Now that we renamed the company to Tempered Networks, people have been asking me what we mean by “tempered”. It’s really a reference to “well-tempered”, which means treated so as to develop the desired degree of hardness and elasticity. At Tempered Networks, our mission is to instill that hardness and elasticity into our customer’s networks. We do that with a suite of products that implement virtual private overlay networks that work across existing public and private infrastructure.
So what makes a network well-tempered? Communication is only allowed between things that are supposed to communicate with each other.
Common network security schemes often focus on a “zone defense” – creating DMZs and inner zones with firewalls in between, and then allowing traffic between the zones to enable networked applications that actually span across the zones. These perimeters end up being more porous than necessary and difficult to maintain.
By comparison, in a well-tempered network we create groups of hosts that are allowed to communicate, independently of where or on what LAN the hosts are on, or on how they are interconnected. Hosts can simultaneously be in multiple groups. Tempered Networks calls these groups “overlay networks” – a simplified way to express otherwise complex network policy.

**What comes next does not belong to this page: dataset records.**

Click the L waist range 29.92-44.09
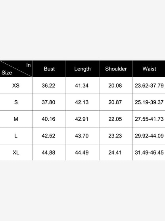Image resolution: width=165 pixels, height=221 pixels. pyautogui.click(x=149, y=136)
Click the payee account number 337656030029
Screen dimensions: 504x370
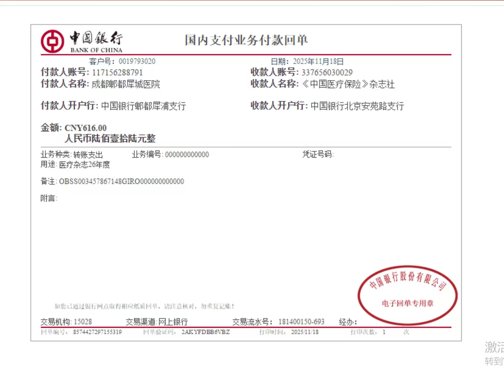327,73
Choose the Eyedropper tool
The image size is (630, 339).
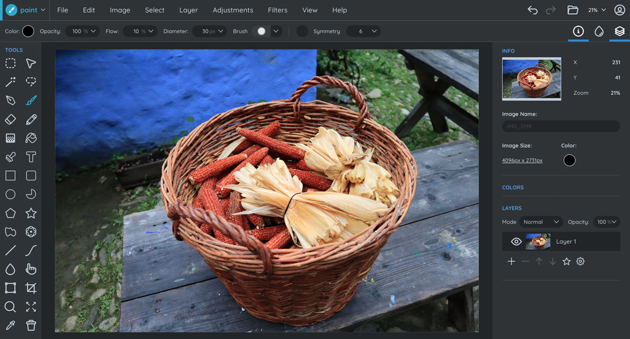11,325
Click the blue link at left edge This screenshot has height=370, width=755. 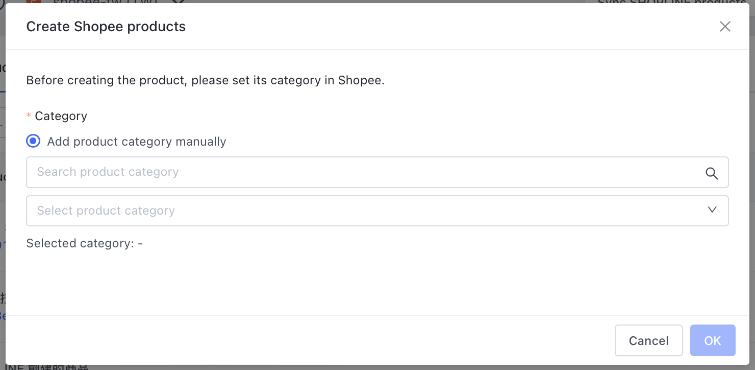click(x=3, y=316)
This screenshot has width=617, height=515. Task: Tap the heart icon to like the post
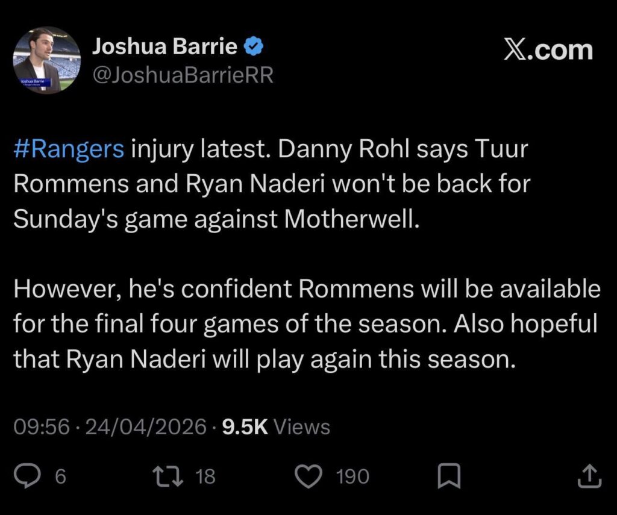click(x=309, y=476)
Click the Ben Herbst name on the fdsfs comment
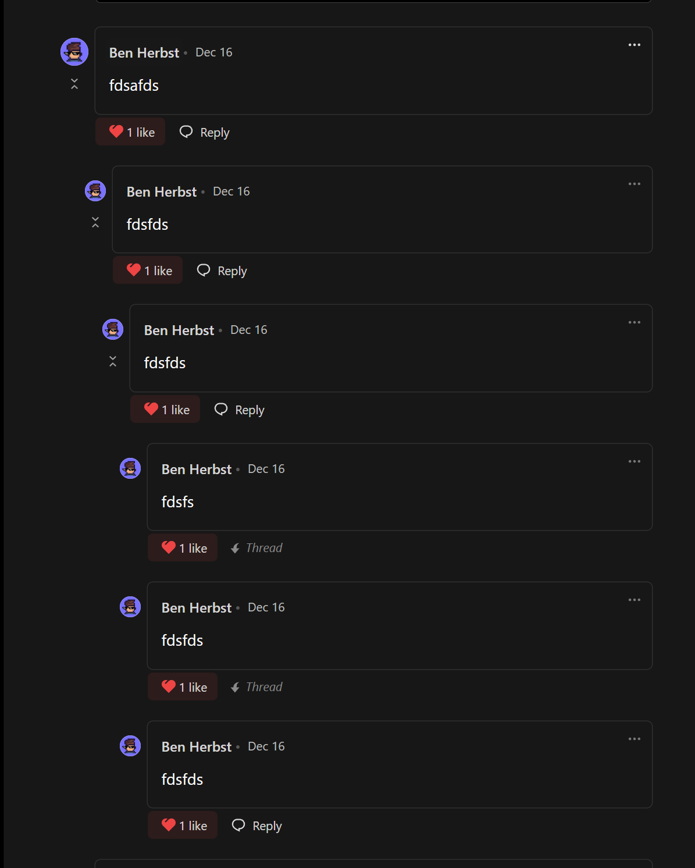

For example, suppose we have a big machine in a factory. That machine needs to communicate with the process controller, in a different part of the factory. But maybe it also needs a communication path to the engineering offices where the programmers work. And the techs need a way to get firmware updates from their staging server to the machine. And the analysts in the QA department down the road want to collect statistics. And the InfoSec team needs access to the logs. Of course, each of those teams talking to the machine will be talking to other machines also, and to other parts of the company. QA department talks to the supply chain system but InfoSec does not. And it may all be changed next week!
With the Tempered Networks overlay approach, we might define one overlay network just for this one machine. Everything that talks to the machine is in the overlay network (and in other overlays for other machines). The above paragraph becomes a nearly exact specification of an extremely specific policy. The overlay network transcends VLANs and addressing schemes, and spans across firewalls, NAT, public networks, WAN, VPN, etc.
This approach hardens networks by enabling fine grain control over policy, while keeping them elastic, with a safe and simple way to create new secure communication paths across the enterprise. That’s what we mean by a “well-tempered” network.